Design Uber
Functional Requirement
- User is able to input a source & destination to get an estimate
- User is able to request and match a driver to get to the desination
- Driver will accept the request and drop off/ pick up the user
Non-Functional Request
- Matching is fast < 5s
-> Driver update location should be fast, fast to get surrounding locations - We need to maintain the constistency, 2 users can’t be matched to a single driver
- handle great throughput especially during rush hour
Core Entities
User, Driver, Location, Ride, Fare
API Design
User:
POST /fare
{
sourceLocation,
destination
}
->return Partial[Ride]
POST /match
{
FareId
}
-> return DriverId
POST /accept
{
Response
}
Driver
POST /locations
{
long,
lat,
}
注意这里我并没有加入userid, 因为这些data会成为JWT的一部分
High level design
data flow介绍一下
Dive Deep
Q1:Driver update fast?
since the QPS is like pretty high, we need to seek some in-memory solutions.

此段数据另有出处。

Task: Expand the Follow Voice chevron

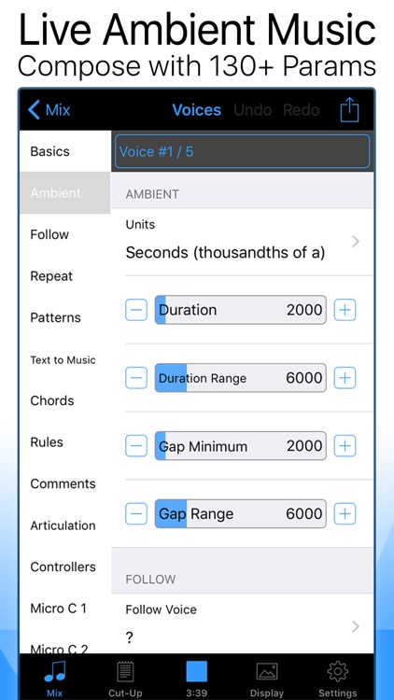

We can use redis to update.
- Redis has TTL
- Redis has
GEORADIUS
to get the nearby drivers
challenge, 是Redis是in-memory的然后我需要不断的持久化using redis dabase, 来防止redis service down了
在very high frequency 里面,
客户端也可以有一些优化,算法可以提前计算那些人到哪里,比如说速度比较低的时候,那我send的速度就慢一些,
上述的redis同样解决了matching need fast的问题,GEORADIUS
is quick.
Q2:如何阻止2 users can’t be matched to a single driver?

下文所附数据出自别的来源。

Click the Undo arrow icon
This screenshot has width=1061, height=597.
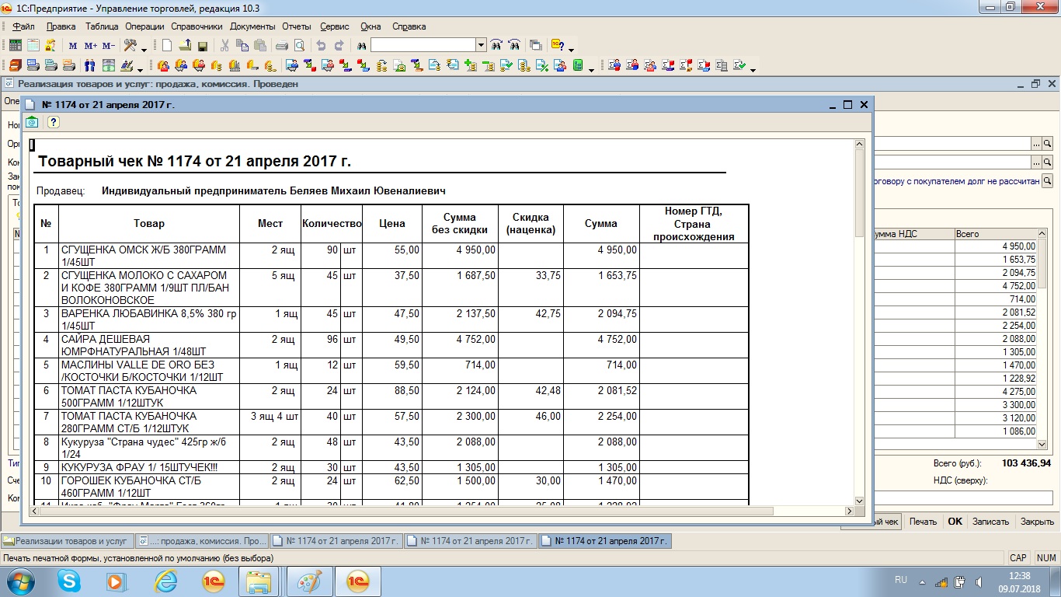click(321, 45)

我们用redis来做一个distributed lock. redis中存储id,然后有个ttl, 大概设置成10s(after 10s 自动释放这个锁),如果匹配成功那么database中的ride要写成accept,释放这个锁
Q3:如何确保在rush hour的时候no ride requests are dropped during peak demand periods?

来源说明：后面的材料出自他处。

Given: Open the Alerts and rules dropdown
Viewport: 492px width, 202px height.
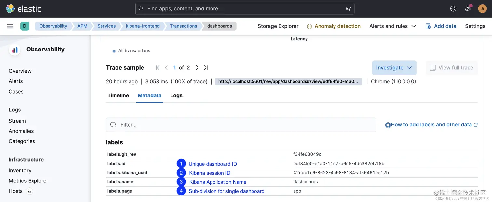Looking at the screenshot, I should coord(392,26).
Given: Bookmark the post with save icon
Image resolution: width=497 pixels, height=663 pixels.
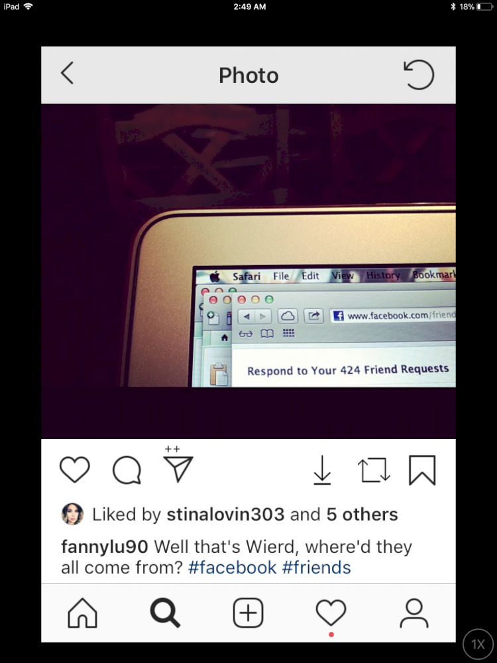Looking at the screenshot, I should click(422, 470).
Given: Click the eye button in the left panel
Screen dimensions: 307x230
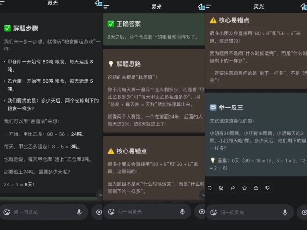Looking at the screenshot, I should (99, 212).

我们需要一个message queue,比如kafka,确保消息被consume了(which allows us to commit the offset of the message in the queue only after we have successfully found a match)
没有成功处理完的请求会留在kafka中, match queue以一个priority queue来做(FIFO queue的话
Q4:我要怎么对整个系统reduce latency,提高throughput要怎么办?
我需要scale horizontally,增加更多的server,那么就要sharding based on geo,如果你想得到在边界上的点周围的司机,可能需要query multiple shards.
为了sharding evenly,我需要consistant hashing。
这里的话是先sharding based on geo,然后对每个geo,再分片的时候要用到consistant hashing.
consistant hashing是一种hash方法,把这个hash方法的output(32位/64位的数)映射到一个环上。
把服务器a,b,c以及数据 key1, key 2…一起放到环上,然后数据放在哪里取决于向下面找到的那个服务器的值。
更高阶的方法是,a,b,c 映射成a0, a1, a2, 这3个服务器对应300个环上的点,然后数据向上
一样的意思存放。负载均衡